- Relator(a)
- Ministro João Otávio de Noronha
- Órgão julgador
- Quarta Turma
- Data do julgamento
- 31/03/2025
- Data de publicação
- 03/04/2025
STJ – Acórdão, Rel. Ministro João Otávio de Noronha, Quarta Turma, j. 31/03/2025, p. 03/04/2025
DIREITO CIVIL. RECURSO ESPECIAL. REVISÃO DE CONTRATO BANCÁRIO. JUROS REMUNERATÓRIOS. ABUSIVIDADE. RECURSO PROVIDO. I. Caso em exame 1. Recurso especial interposto contra acórdão do Tribunal de Justiça do Estado de Santa Catarina que, em apelação nos autos de ação revisional de contrato bancário, confirmou sentença de parcial procedência, considerando abusiva a taxa de juros remuneratórios, pois pactuada acima da taxa média de mercado divulgada pelo Banco Central.
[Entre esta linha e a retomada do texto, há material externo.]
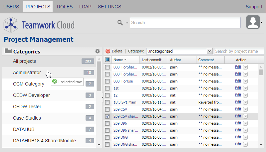Open the Support link
The width and height of the screenshot is (266, 152).
click(x=254, y=7)
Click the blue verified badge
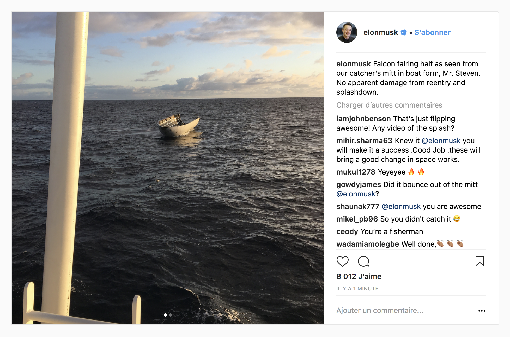The height and width of the screenshot is (337, 510). 404,32
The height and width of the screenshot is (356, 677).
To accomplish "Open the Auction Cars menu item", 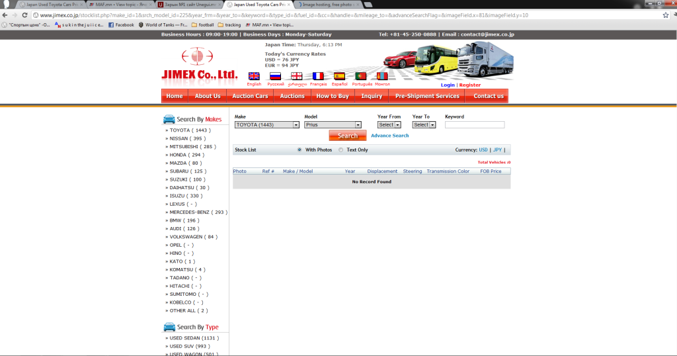I will (x=250, y=96).
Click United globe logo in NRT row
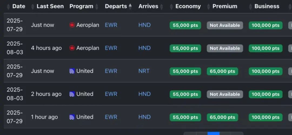The width and height of the screenshot is (292, 135). 72,71
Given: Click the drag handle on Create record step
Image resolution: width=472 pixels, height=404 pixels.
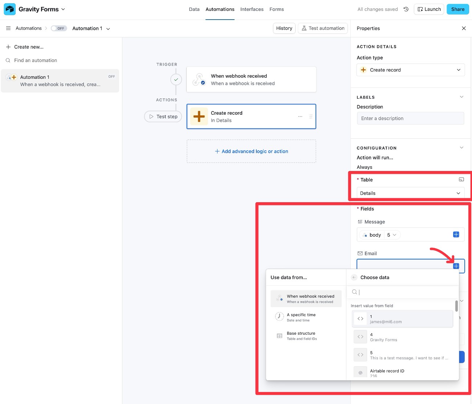Looking at the screenshot, I should [311, 117].
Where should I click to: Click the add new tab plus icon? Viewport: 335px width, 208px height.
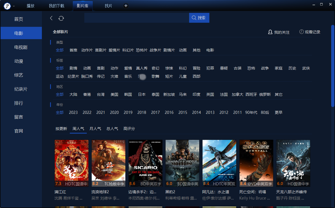point(126,6)
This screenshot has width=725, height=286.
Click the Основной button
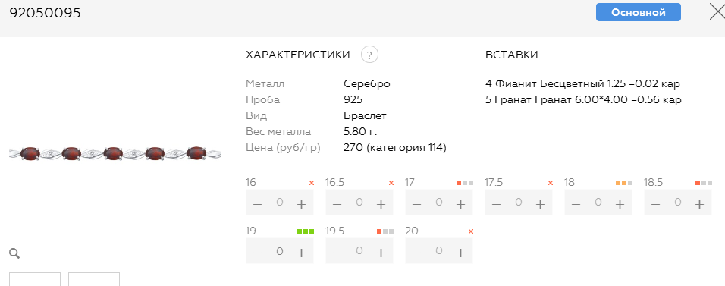(x=638, y=12)
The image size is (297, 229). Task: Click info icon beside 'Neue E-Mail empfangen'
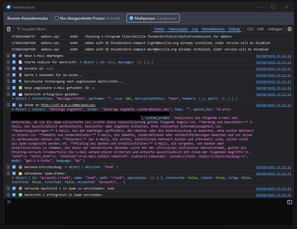pyautogui.click(x=8, y=56)
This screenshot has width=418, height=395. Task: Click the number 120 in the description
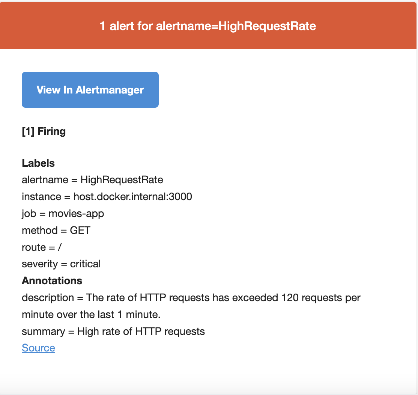click(290, 298)
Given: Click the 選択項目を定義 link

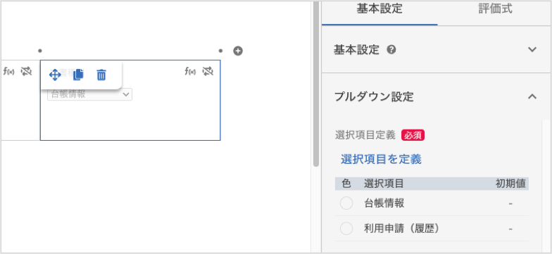Looking at the screenshot, I should tap(382, 159).
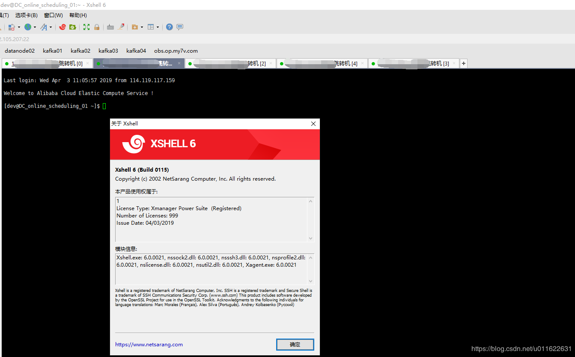Open the layout icon's dropdown arrow
This screenshot has height=357, width=575.
pyautogui.click(x=158, y=27)
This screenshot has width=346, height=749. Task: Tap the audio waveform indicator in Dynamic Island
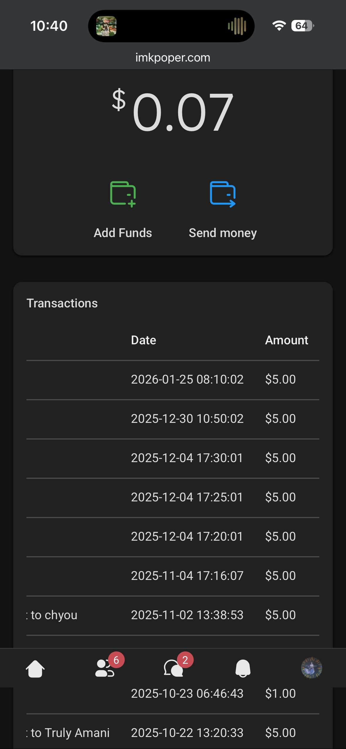tap(237, 26)
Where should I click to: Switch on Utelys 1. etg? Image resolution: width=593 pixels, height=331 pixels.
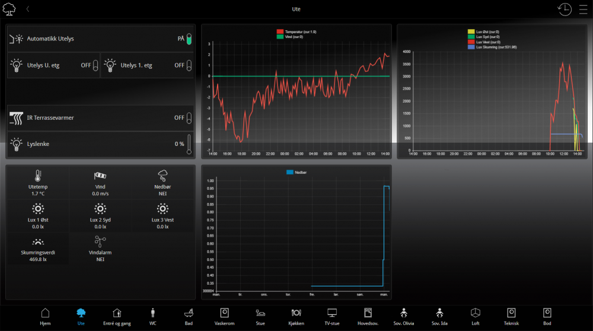[x=189, y=65]
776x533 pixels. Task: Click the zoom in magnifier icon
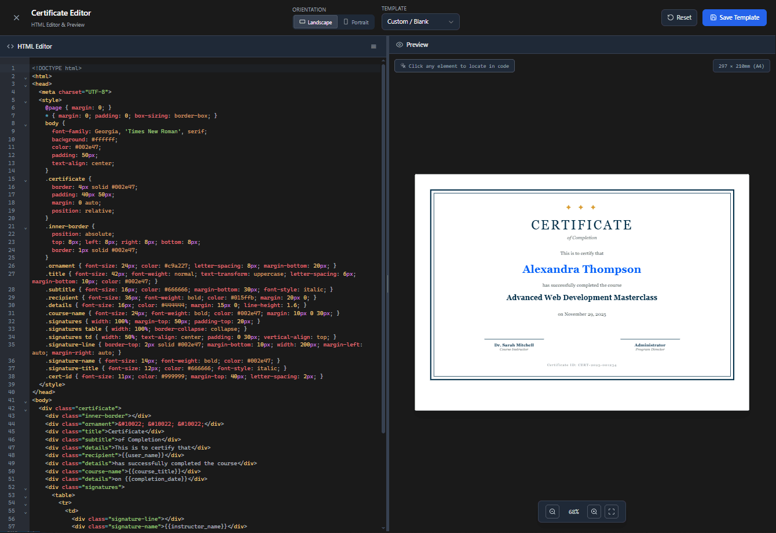pos(594,512)
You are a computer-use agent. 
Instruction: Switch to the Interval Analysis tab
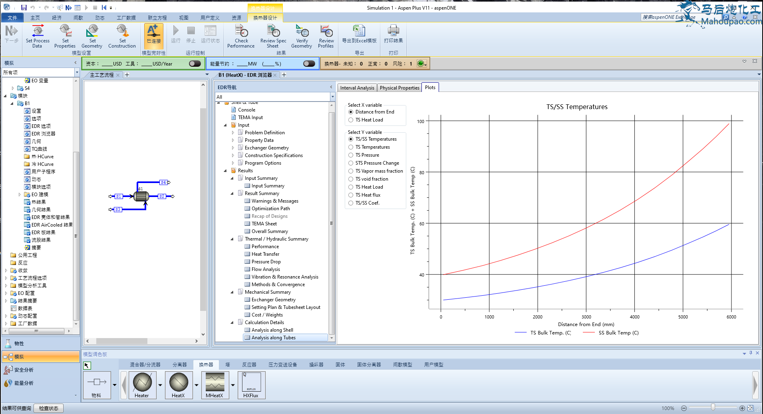pos(357,88)
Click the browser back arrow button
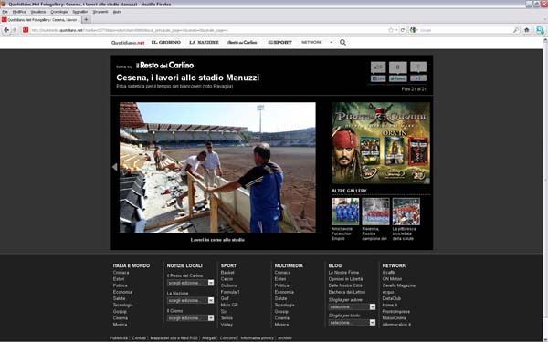Viewport: 548px width, 342px height. [x=6, y=30]
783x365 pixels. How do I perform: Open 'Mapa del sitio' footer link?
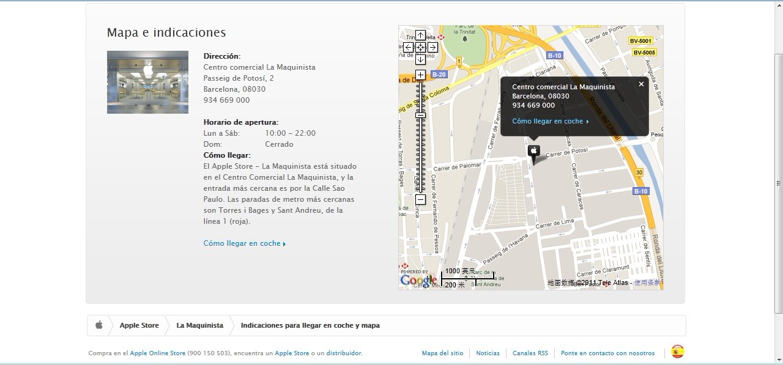click(x=442, y=353)
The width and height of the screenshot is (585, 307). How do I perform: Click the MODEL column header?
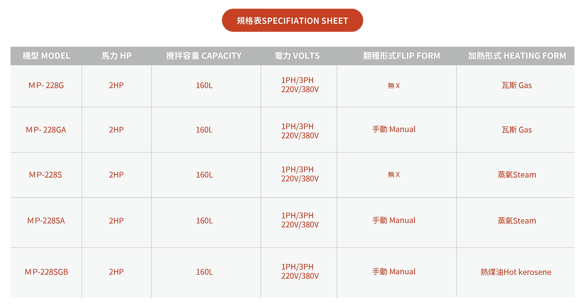(46, 56)
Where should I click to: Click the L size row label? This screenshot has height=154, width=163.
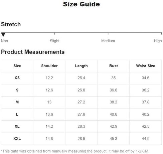click(x=17, y=114)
II. Questão em discussão 2. A questão em discussão consiste em saber se a taxa de juros remuneratórios pactuada acima da taxa média de mercado divulgada pelo Banco Central pode ser considerada abusiva sem a análise das peculiaridades do caso concreto. III. Razões de decidir 3. A jurisprudência do STJ estabelece que a abusividade dos juros remuneratórios deve ser aferida no caso concreto, considerando-se diversos fatores, como a relação de consumo e eventual desvantagem exagerada do consumidor, não bastando o simples cotejo com a taxa média de mercado. 4. O Tribunal de origem limitou-se a afirmar a abusividade com base na taxa média de mercado, sem analisar efetivamente a existência de vantagem exagerada, o que contraria a jurisprudência do STJ. 5. É necessário o retorno dos autos ao Tribunal de origem para novo julgamento, considerando as particularidades do caso concreto e verificando a existência de abusividade dos juros remuneratórios. IV. Dispositivo e tese 6. Recurso provido para determinar a devolução dos autos à origem para novo julgamento. Tese de julgamento: "A abusividade dos juros remuneratórios deve ser aferida no caso concreto, considerando-se a relação de consumo e eventual desvantagem exagerada do consumidor, não bastando o simples cotejo com a taxa média de mercado". Dispositivos relevantes citados: CC/2002, art. 421; CDC, art. 51, § 1º.Jurisprudência relevante citada: STJ, REsp n. 1.061.530/RS, relator Ministro Luis Felipe Salomão, Segunda Seção, julgado em 22/10/2008; STJ, REsp n. 1.821.182/RS, relatora Ministra Maria Isabel Gallotti, Quarta Turma, julgado em 23/6/2022. (REsp n. 2.199.030/SC, relator Ministro João Otávio de Noronha, Quarta Turma, julgado em 31/3/2025, DJEN de 3/4/2025.)